Live plants are great for helping get rid of excess nitrates and there are many hardy varieties that will use up a lot of the spare nitrates that algae blooms feed on. In most cases you'll want to keep an eye on the plants so dead pieces can be removed before they start to decay, however this is not a problem if you have an EcoBio-stone or adult P. bridgesii (a type of apple snail commonly sold in pet stores), or "brigs". Brigs grow to about the size of golf balls, lay their eggs above the water line so population control is easy, and as adults never eat healthy plants. Be certain you have an adult before you introduce it into a planted tank, though, because the juveniles are still able (and very willing!) to eat healthy plants. If you decide on snails, do a little research first. P. canaliculata, or "canas", can look very similar to brigs if you aren't familiar with them, and canas grow to the size of a softball and will always have a voracious appetite for live plants.

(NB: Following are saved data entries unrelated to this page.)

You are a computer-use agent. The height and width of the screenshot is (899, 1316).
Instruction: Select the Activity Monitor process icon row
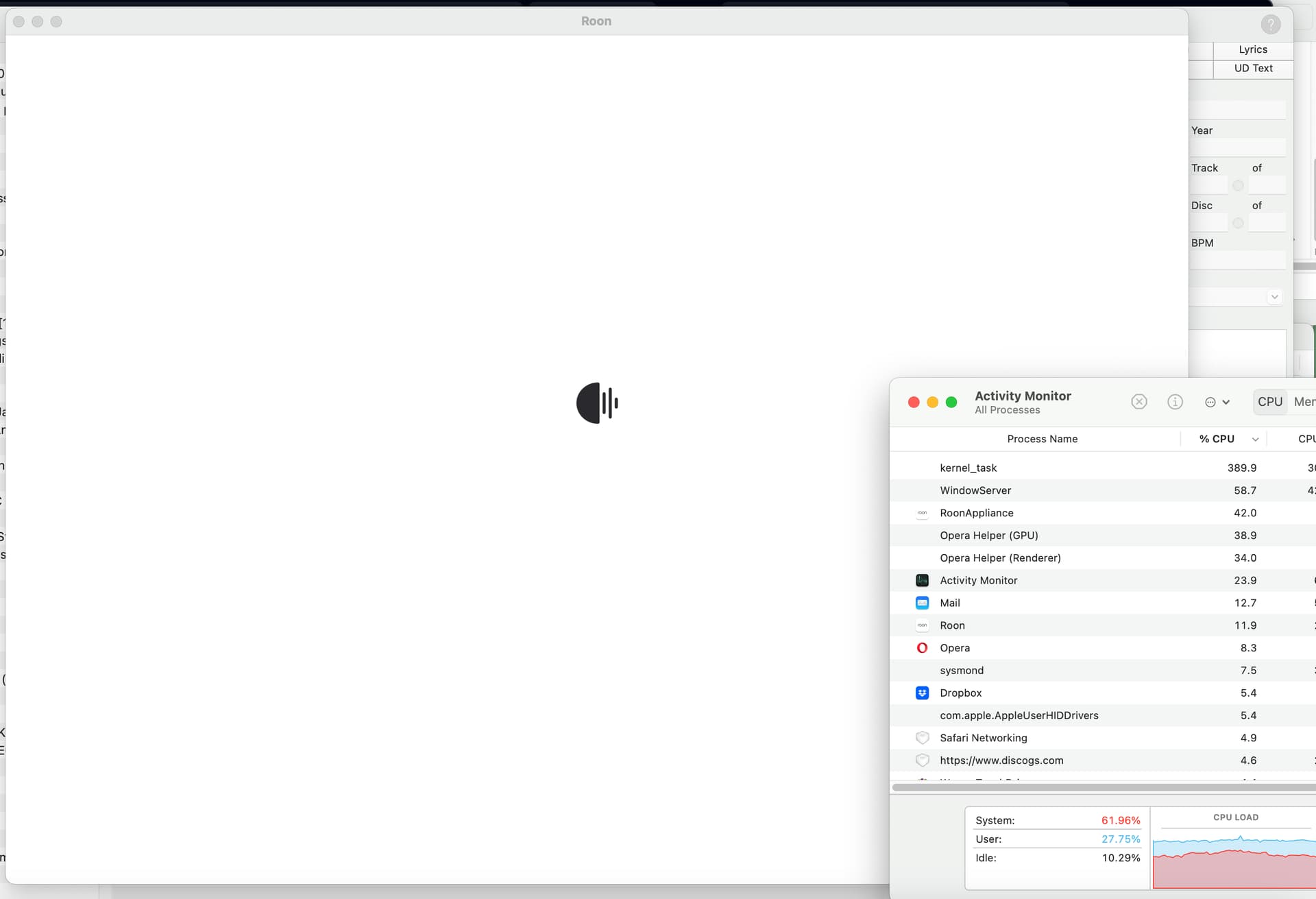(922, 580)
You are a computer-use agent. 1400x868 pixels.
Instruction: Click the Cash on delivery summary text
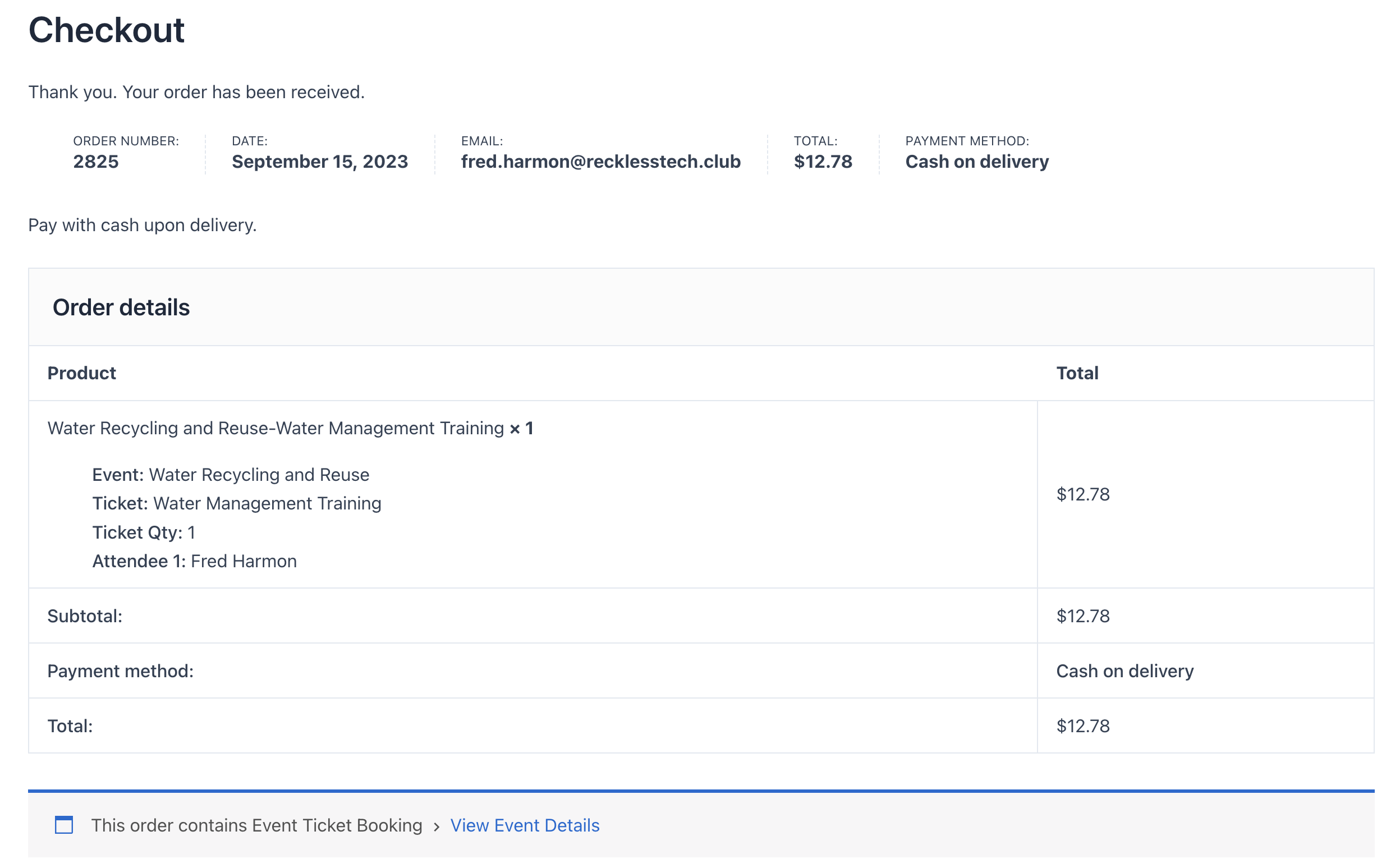(976, 162)
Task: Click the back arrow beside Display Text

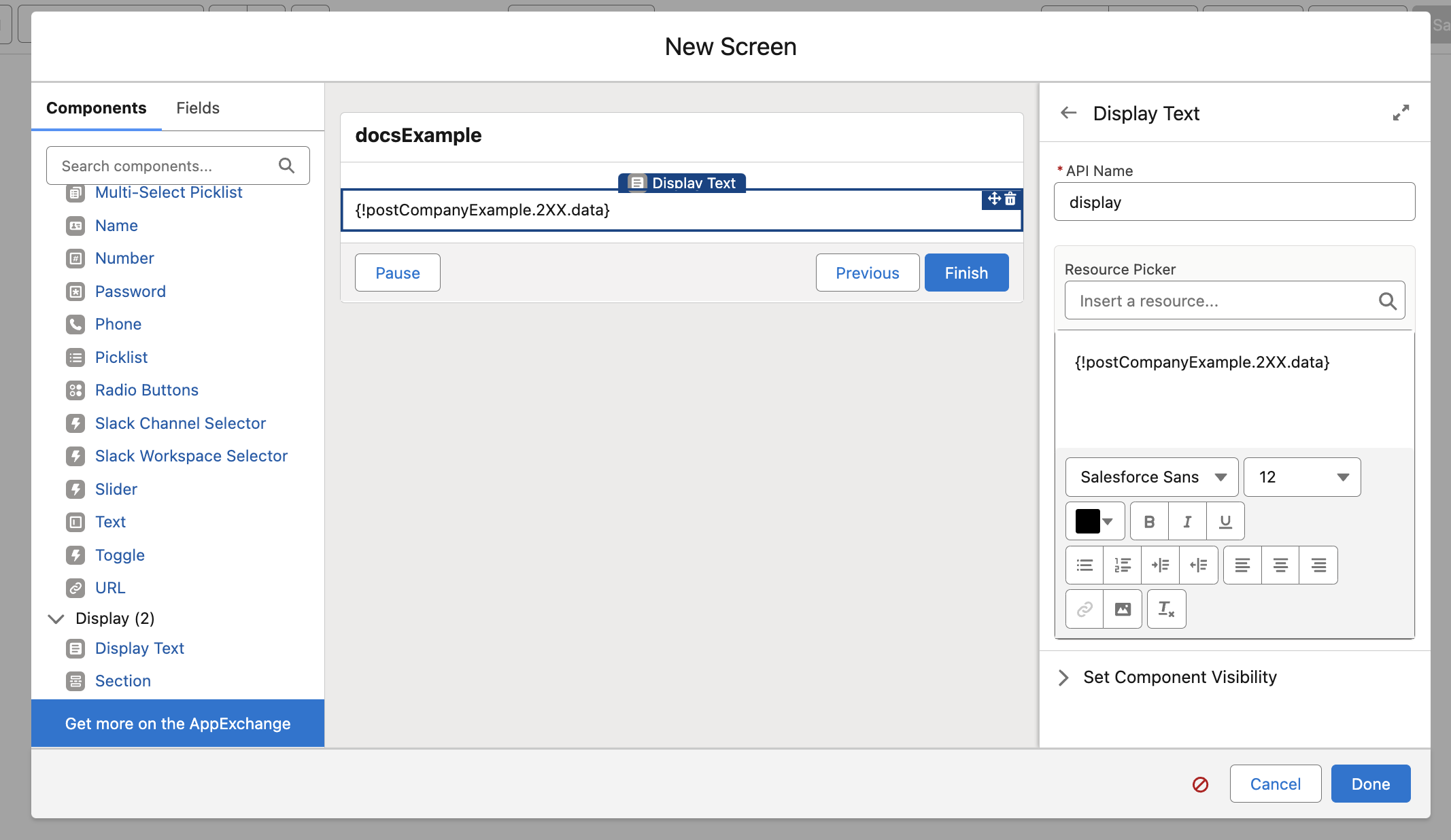Action: 1068,113
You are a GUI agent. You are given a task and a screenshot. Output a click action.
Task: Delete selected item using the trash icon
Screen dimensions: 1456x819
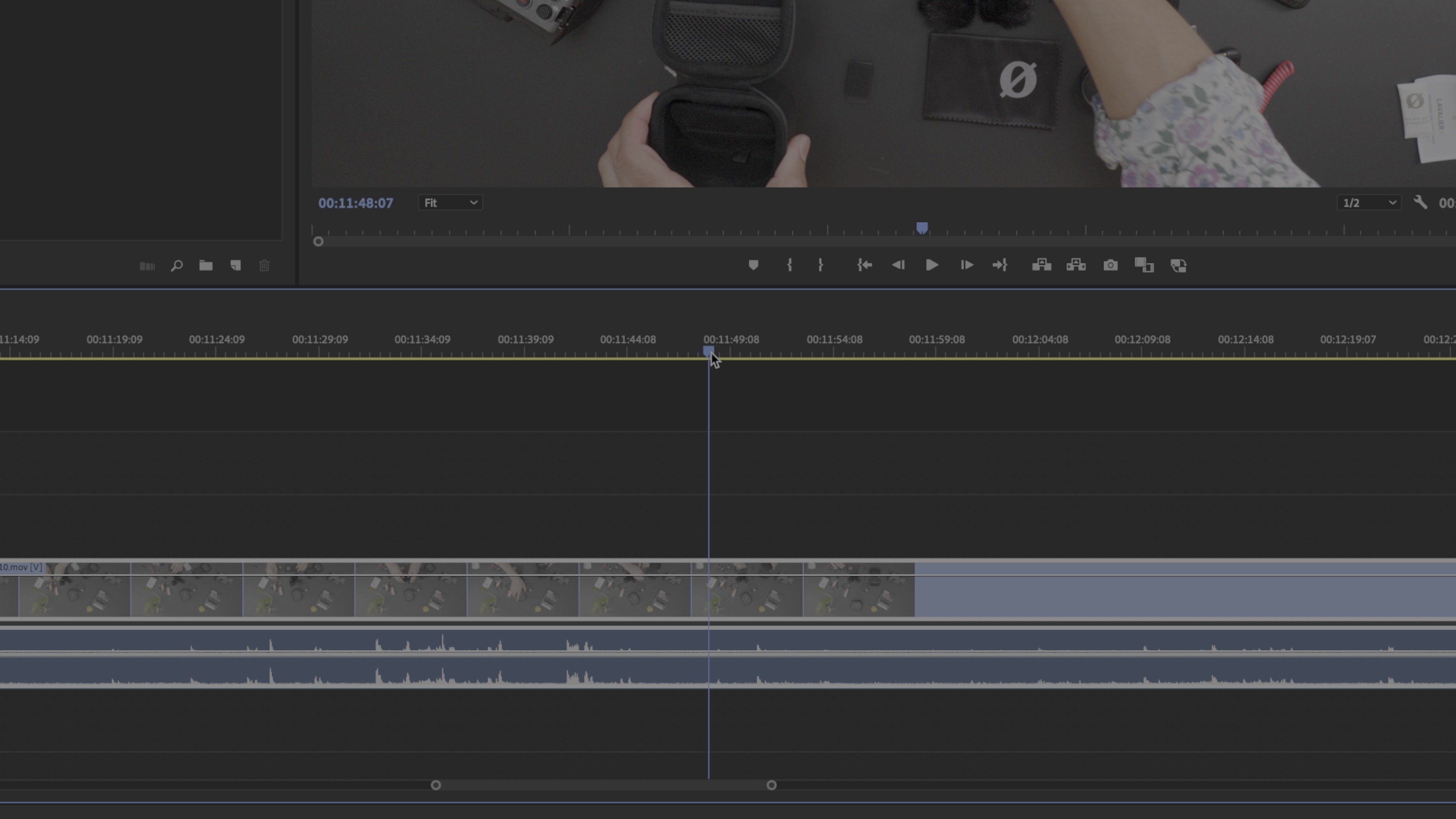(x=265, y=266)
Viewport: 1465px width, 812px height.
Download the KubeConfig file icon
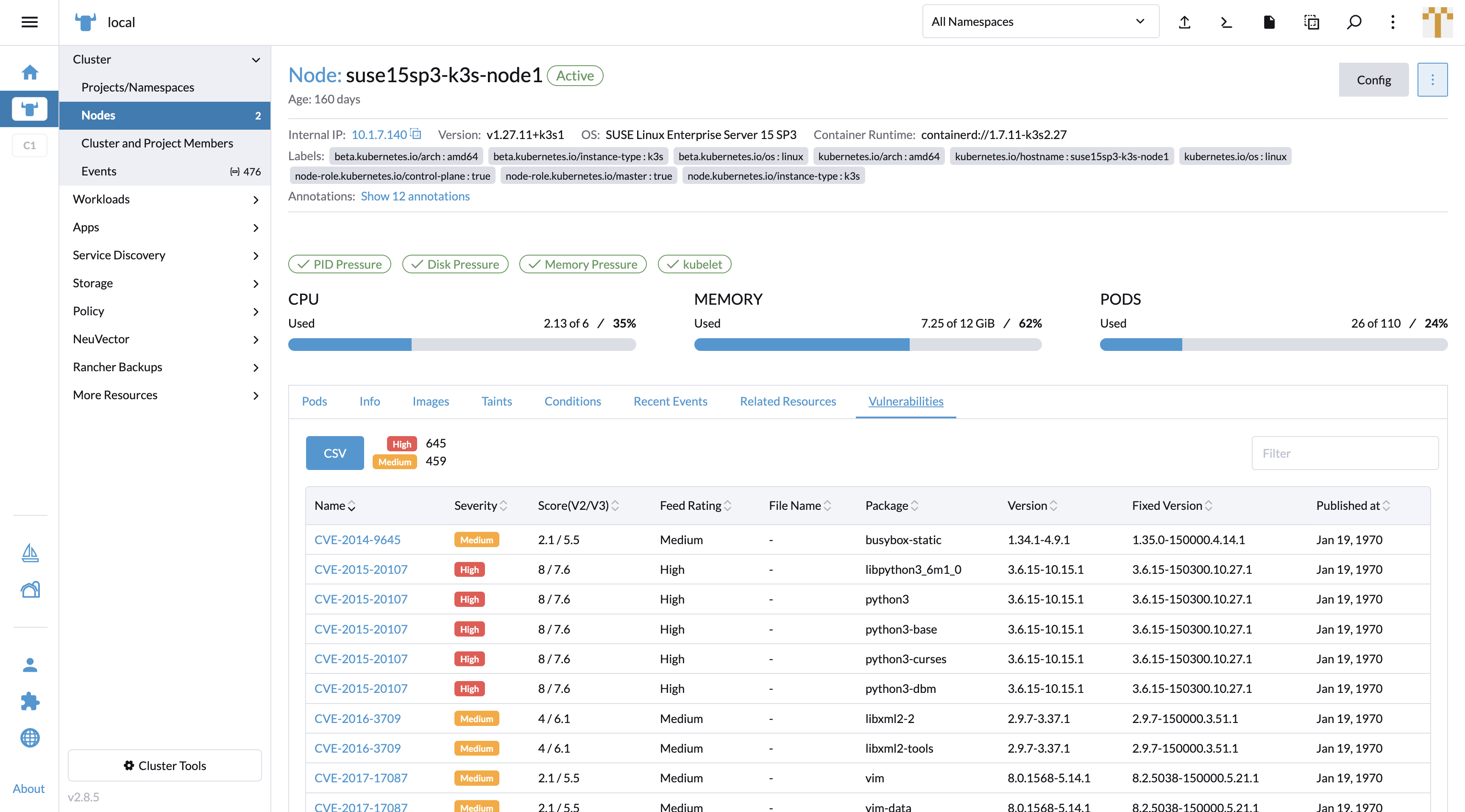[1269, 22]
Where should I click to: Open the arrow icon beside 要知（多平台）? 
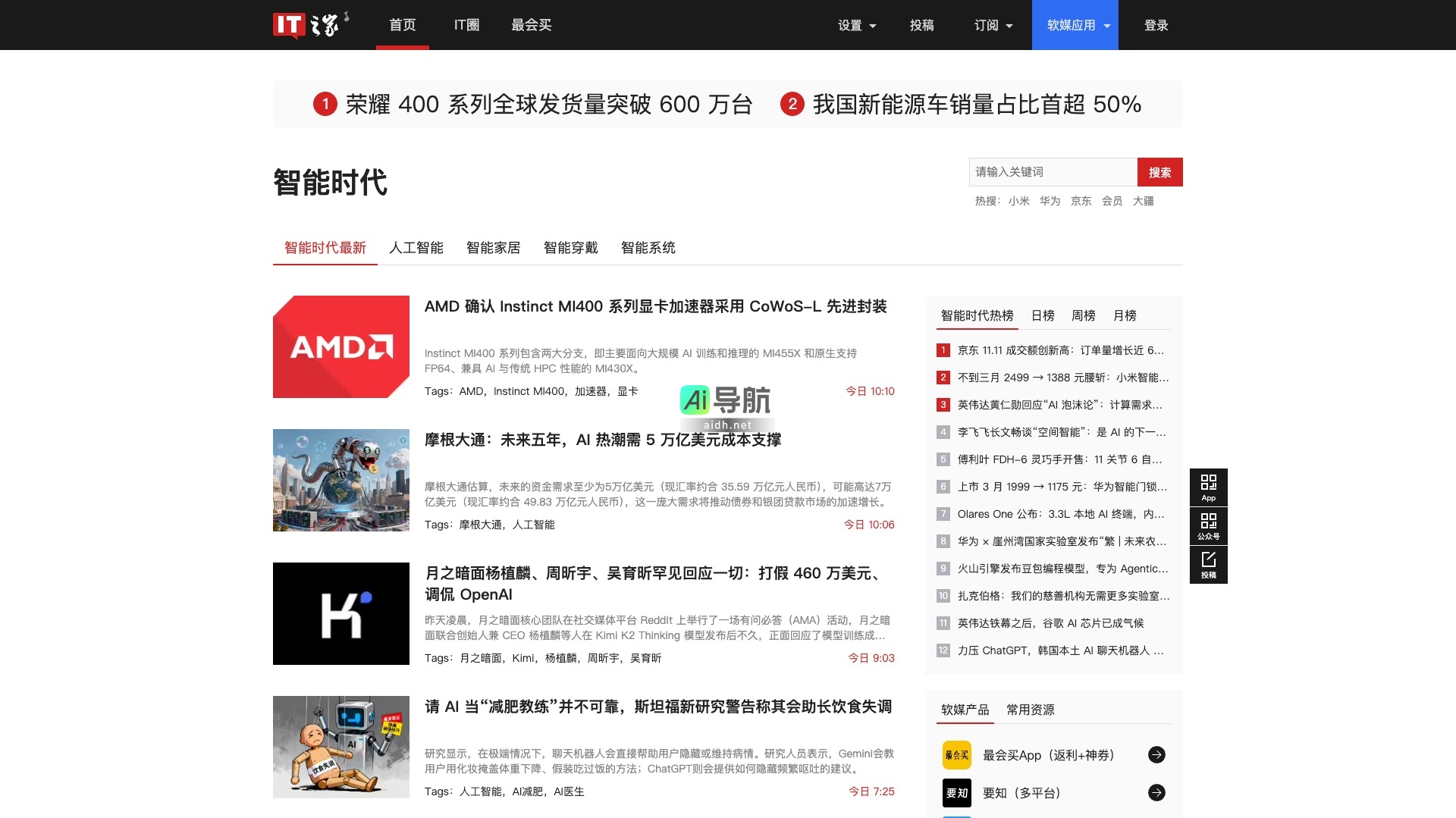tap(1157, 792)
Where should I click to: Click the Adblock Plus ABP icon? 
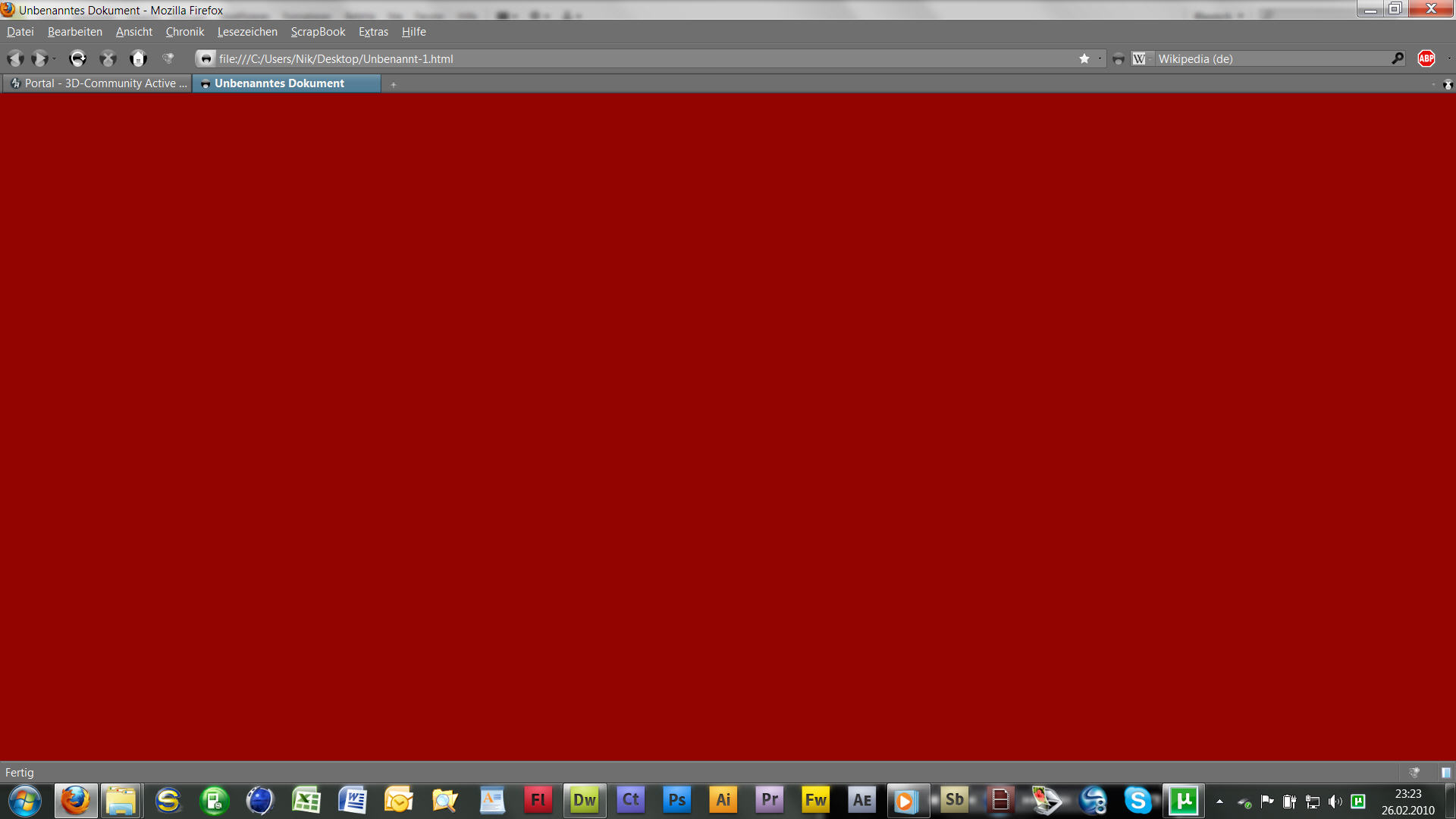coord(1426,58)
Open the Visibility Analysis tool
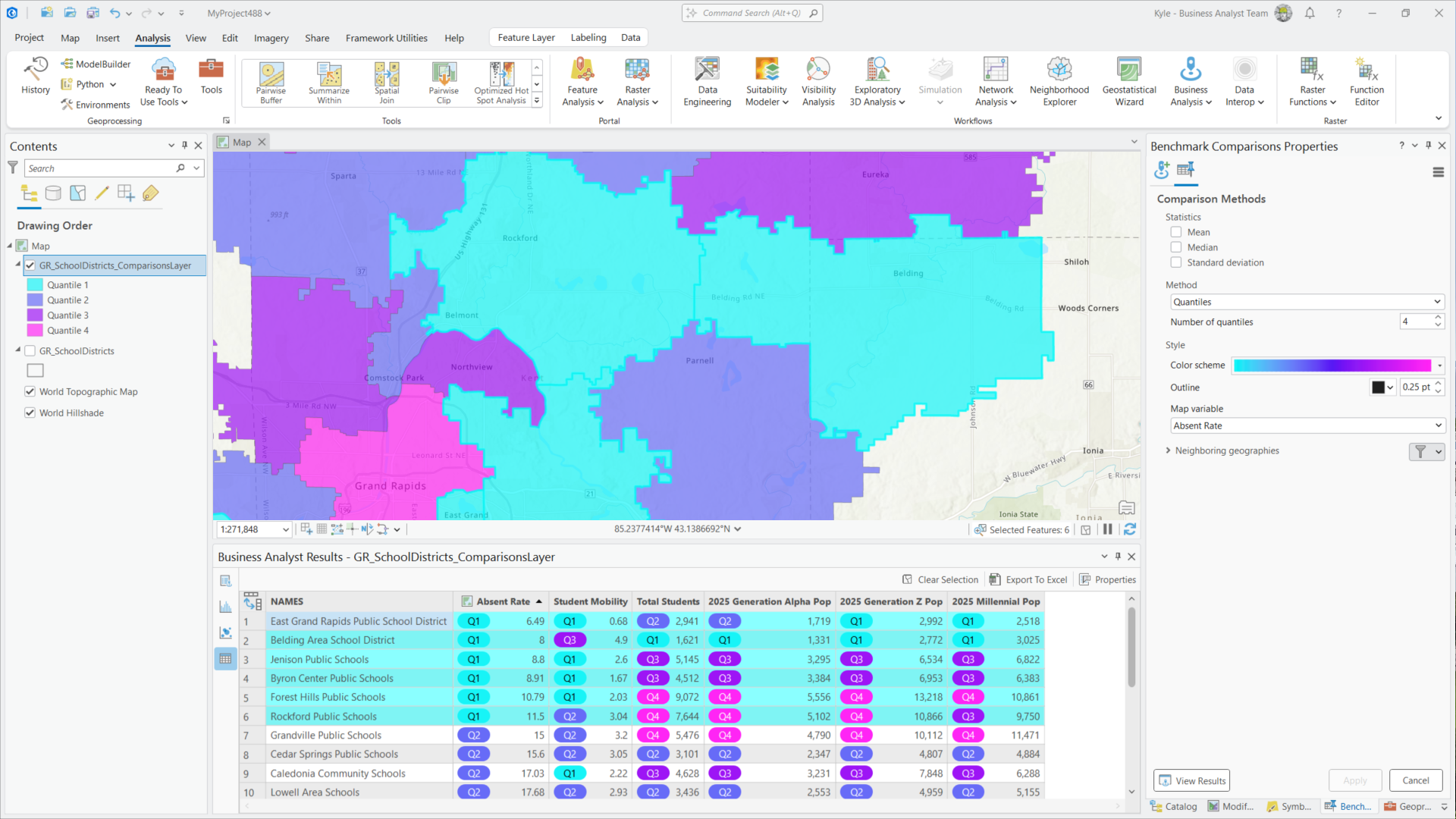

Regular partial water changes are required to keep the nitrates down and remove organic material from the aquarium. Again, if you have a time-released product such as EcoBio-Stone this is not necessary, though occasionally stirring your substrate to get rid of potentially harmful gas pockets and to send organic materials through your mechanical filter is recommended. If the water is kept in pristine condition, you will not have a problem with green water.

Finally, once you have green water it is difficult and time-consuming to get rid of. You can begin by restricting light, even covering the outside of the aquarium with paper to keep additional light out, and do a partial water change to get rid of some of the excess nutrients. Note that the water changes in themselves will do nothing to get rid of the algae, it reproduces quickly and can only be gotten rid of through "starvation". Cut back your fish's food and leave the tank light off for the duration of the clearing time. It may take a couple of weeks to clear up.

As soon as the tank is clear, immediately take some of the preventative measures outlined above to avoid re-occurrence. I especially recommend ensuring that you have a good mechanical filter, plenty of aeration to keep beneficial bacteria healthy, and a time-released maintenance product to ensure the water is always as close to perfect as possible.